In the blink of an eye, I was seven years old again, bouncing along on the rough dirt road to my grandfather’s ranch. There I was seated lazily on my sister’s lap in our old blue pick-up, counting the kangaroos that passed. The thick groves of eucalyptus trees lined the single road to our 10,000 acre ranch. Their leaves gently waved in the billowing breeze that carried the raw aroma of the ranch, the scent of my childhood. Unexpectedly, I had returned.

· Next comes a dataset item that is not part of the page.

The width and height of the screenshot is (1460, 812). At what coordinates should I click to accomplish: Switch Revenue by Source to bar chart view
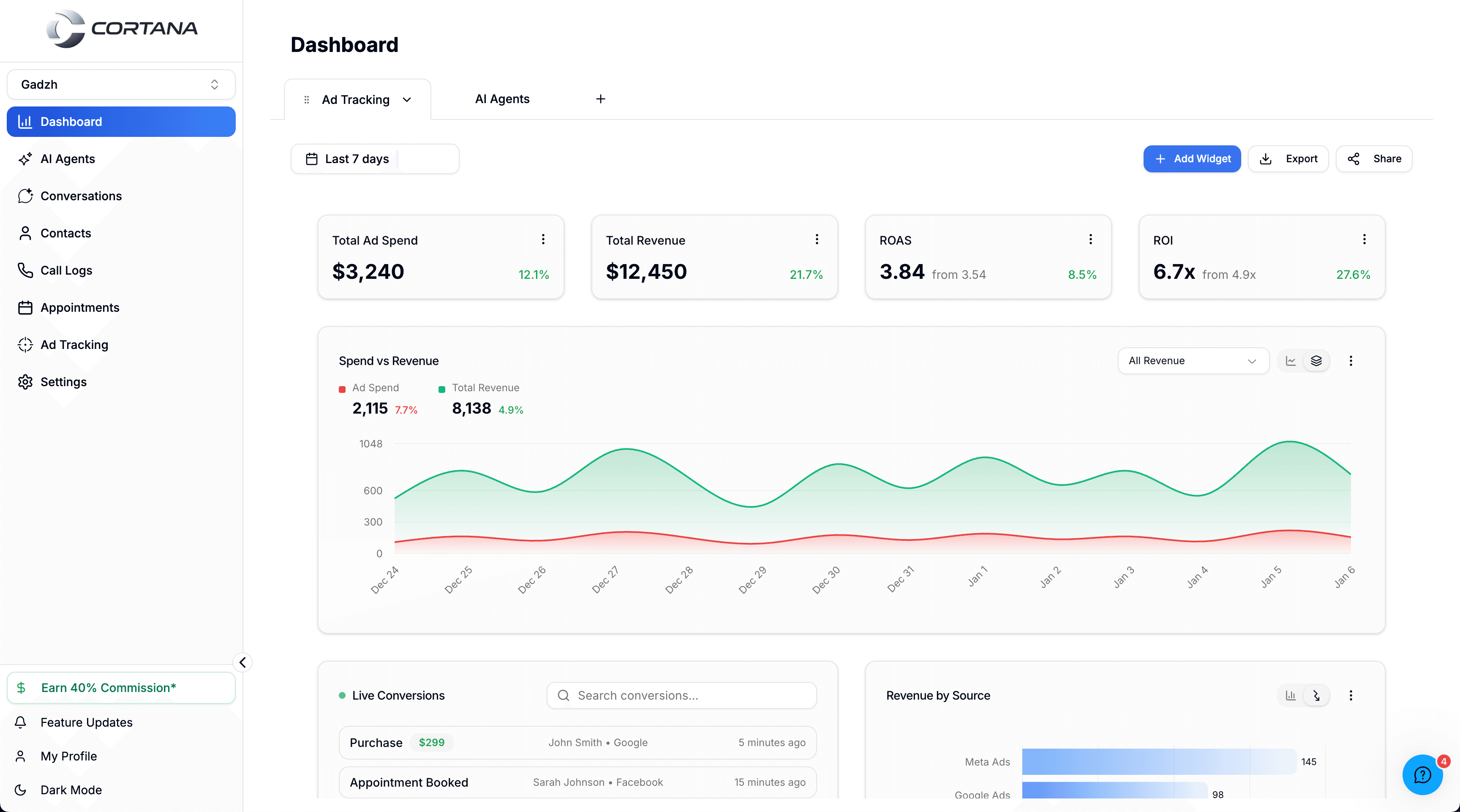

When I decided to travel with my host family to the coast, little did I know that I would also arrive in the “land “down under”. Squeezed in between mi abuelito and mi mama, I bounced along a less familiar dirt lane to our family’s bananera. In total, the Martinez’s own almost 100 hectares of banana fields principally in the Los Rios province. Luckily, we had arrived to the production shed just in time. The 25 workers were filling the last truck bound for Guayaquil’s port that night. Boom. Slam. Splash. Boom. Slam. Splash. The rhythm of the empacamiento,”packing”, filled the hot air. I took a deep breath and stood in disbelief watching the thousands of bananas pass through the workers hands in a matter of seconds. For the workers, not paid on salary or by the hour, the steps and objectives were simple: load as many packed boxes into the camion. “truck”, as quickly as possible. As my grandpa explained to me, “Ellos…ellos ganan por camion por venta.” (They earn by the truckload.) They first cut the individual hands from the stalk and bathed each hand, as a banana bunch is called, in an antiseptic pool. Next, the hands were inspected, doused again in a cleaning bath, weighed, packed in boxes, and loaded into the readily awaiting truck. The workers themselves were bathed in sweat, women and men alike worked side-by-side, a perfect ticking metronome of human capital. Seeing that every hectare produced 40 stocks of bananas weekly, yielding 280 forty-pound boxes monthly, and packing 500 boxes into a single truck with a maximum shipment of 5 trucks per day, the work adds up.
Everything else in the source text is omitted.